Oireachtas Joint and Select Committees

Tuesday, 23 January 2018

Joint Oireachtas Committee on Agriculture, Food and the Marine

Roles, Responsibilities and Key Programmes of Bord Bia: Discussion

3:30 pm

Ms Tara McCarthy:

I apologise but we were not familiar with this report before it was brought to our attention today. We have looked at the recommendations made within the report and which were referenced during the meeting. We were chatted through some sort of fair trade concept and there was a familiarity or similarity running through each of the report's recommendations on understanding how better to integrate the supply chain with the market to achieve better returns. We have no problem looking at that. Anything we do must be linked to a market requirement and buy-in from the industry. If we create a quality assurance scheme into which the industry does not buy, we have wasted our time and our money. We are going into deep stakeholder consultation on all of our work and, having read the recommendations somewhat briefly, we have no issue committing to asking industry, within our strategy development process, to come together to find out the appetite in the market, among distillers or drinks producers and among farmers, for something workable within this. However, there is only so much we can do in this context from within our remit versus others.

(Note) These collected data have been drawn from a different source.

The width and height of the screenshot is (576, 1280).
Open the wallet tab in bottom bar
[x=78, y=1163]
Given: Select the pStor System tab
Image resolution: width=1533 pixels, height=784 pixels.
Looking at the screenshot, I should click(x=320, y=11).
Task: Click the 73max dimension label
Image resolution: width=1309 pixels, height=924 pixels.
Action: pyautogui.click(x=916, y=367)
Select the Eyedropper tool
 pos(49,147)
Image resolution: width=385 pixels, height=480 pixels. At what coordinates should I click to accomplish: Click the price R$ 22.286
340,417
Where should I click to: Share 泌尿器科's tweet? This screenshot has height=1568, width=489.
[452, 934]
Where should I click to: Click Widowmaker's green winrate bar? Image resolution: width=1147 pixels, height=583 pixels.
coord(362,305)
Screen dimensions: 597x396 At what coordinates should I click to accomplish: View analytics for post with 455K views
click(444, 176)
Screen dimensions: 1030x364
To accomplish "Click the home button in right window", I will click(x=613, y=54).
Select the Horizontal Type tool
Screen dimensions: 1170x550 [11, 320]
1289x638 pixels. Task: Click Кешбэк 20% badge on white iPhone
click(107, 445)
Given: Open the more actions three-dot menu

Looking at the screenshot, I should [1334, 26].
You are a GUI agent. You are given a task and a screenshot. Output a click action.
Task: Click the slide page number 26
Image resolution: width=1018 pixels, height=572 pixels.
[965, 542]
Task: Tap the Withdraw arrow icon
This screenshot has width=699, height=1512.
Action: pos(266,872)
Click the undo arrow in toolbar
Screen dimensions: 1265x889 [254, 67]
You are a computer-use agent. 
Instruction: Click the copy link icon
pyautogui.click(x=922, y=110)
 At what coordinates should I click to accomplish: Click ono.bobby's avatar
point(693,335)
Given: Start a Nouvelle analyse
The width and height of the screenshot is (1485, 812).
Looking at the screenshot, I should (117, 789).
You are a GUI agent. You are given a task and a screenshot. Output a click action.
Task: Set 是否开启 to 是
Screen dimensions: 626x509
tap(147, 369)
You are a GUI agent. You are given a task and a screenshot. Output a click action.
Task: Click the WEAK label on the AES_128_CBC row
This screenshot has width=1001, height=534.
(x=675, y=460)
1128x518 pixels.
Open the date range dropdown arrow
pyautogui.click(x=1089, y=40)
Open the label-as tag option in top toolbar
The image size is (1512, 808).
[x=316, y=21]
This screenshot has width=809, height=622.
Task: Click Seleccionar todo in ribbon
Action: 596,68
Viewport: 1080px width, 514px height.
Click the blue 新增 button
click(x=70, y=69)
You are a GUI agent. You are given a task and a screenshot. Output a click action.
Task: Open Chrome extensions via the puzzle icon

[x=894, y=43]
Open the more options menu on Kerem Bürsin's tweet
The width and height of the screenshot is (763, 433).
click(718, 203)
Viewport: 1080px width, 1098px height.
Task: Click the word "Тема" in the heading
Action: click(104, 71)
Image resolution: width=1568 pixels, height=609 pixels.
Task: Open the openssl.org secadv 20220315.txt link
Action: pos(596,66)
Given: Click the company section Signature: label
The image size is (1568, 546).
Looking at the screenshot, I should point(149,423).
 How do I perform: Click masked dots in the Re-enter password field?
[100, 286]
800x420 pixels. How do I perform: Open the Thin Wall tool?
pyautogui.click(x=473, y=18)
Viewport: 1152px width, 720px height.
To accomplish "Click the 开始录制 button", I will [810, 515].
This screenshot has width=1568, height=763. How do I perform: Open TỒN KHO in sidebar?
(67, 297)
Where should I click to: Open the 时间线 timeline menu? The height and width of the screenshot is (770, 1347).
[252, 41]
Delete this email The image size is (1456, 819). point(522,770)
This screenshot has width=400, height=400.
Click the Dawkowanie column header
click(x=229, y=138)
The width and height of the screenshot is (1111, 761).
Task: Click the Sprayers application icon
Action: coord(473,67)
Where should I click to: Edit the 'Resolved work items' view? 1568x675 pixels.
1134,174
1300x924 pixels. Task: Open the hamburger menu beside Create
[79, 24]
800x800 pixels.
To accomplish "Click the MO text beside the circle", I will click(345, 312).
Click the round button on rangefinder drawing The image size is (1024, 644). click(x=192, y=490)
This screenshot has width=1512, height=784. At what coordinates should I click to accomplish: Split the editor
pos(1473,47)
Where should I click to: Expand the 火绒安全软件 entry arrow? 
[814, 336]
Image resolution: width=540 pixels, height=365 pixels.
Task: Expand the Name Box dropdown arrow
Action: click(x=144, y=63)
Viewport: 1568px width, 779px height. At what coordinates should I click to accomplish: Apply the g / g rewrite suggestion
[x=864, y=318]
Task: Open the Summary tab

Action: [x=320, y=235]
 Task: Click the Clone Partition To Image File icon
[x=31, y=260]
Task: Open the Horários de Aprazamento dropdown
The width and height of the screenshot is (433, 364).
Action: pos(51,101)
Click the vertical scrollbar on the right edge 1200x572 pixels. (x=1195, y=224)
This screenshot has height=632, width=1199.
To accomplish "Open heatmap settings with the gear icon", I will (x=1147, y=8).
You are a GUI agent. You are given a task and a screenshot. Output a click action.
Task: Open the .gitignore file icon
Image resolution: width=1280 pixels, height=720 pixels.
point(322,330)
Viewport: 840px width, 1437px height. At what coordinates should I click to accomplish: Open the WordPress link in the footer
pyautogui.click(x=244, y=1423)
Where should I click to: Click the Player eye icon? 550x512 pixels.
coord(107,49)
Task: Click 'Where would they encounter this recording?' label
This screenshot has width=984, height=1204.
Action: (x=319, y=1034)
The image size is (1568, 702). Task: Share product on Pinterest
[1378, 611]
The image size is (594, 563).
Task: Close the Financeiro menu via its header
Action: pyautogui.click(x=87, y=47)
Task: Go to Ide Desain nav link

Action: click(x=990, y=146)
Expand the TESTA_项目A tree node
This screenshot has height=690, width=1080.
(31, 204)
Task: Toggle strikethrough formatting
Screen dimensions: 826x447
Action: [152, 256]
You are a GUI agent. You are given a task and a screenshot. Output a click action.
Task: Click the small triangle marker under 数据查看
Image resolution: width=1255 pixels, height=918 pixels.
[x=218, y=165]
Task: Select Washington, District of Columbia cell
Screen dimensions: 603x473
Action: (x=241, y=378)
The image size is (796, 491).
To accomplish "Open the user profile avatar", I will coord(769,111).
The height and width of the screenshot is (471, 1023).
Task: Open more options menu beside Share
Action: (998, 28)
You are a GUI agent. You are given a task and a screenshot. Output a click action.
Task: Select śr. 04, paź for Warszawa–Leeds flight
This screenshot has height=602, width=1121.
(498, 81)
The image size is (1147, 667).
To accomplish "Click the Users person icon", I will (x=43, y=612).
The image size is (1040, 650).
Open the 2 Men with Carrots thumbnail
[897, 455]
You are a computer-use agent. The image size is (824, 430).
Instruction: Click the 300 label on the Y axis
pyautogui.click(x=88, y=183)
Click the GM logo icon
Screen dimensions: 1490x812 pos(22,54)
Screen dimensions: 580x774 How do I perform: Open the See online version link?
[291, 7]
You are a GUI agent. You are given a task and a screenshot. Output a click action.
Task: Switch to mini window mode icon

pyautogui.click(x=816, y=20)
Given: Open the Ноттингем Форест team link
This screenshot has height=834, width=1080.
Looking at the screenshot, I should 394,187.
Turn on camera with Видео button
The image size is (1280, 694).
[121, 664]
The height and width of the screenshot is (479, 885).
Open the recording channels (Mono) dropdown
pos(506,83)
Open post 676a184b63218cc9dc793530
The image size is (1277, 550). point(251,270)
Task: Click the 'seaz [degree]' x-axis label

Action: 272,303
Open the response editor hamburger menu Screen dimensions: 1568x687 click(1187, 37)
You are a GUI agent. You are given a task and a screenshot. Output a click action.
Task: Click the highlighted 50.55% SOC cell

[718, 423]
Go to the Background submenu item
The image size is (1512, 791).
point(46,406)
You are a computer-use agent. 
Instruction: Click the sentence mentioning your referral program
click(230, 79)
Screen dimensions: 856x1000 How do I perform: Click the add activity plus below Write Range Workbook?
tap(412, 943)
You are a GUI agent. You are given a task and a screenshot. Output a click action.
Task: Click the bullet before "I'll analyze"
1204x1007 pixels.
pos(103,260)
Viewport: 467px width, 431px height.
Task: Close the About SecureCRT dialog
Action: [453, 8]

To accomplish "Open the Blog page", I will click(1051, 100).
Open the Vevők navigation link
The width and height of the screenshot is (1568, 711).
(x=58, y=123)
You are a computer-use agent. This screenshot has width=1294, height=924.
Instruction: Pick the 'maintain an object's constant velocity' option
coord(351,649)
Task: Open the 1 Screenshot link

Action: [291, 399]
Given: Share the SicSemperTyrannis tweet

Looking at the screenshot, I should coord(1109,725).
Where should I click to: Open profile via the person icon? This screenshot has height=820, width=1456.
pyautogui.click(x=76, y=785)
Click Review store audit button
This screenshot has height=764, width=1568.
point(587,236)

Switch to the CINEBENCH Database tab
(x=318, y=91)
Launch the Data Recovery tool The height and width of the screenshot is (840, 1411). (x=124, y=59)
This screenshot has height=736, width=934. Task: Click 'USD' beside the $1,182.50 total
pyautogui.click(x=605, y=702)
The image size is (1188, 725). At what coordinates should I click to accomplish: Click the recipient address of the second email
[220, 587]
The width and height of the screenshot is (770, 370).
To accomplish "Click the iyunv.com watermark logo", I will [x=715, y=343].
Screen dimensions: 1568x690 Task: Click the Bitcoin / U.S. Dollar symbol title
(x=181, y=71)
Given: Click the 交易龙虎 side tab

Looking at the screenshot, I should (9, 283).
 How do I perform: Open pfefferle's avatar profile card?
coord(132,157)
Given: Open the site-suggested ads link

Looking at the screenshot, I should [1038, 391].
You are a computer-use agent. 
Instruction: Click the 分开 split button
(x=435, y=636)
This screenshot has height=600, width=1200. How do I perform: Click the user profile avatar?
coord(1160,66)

We have two pressure points, the first of which is state aid rules which prevent us from advertising "made in Ireland" as a point of differentiation. However, we can advertise that a product has its origin in Ireland as part of a quality assurance or traceability scheme. If that is the route industry decides it would like to go down, we will definitely have a role. Origin Green is not the "Buy Irish" campaign in any sense. It is a sustainability scheme. Clearly, we can communicate the work being done under that banner. In relation to the three issues that the committee raises with us, we can commit to bringing industry together to discuss solutions which may be within our remit and to see if there is an appetite for that. Once again, we will not be able to decide who gets the premium and where. We can, however, decide whether putting the infrastructure in place represents a good investment.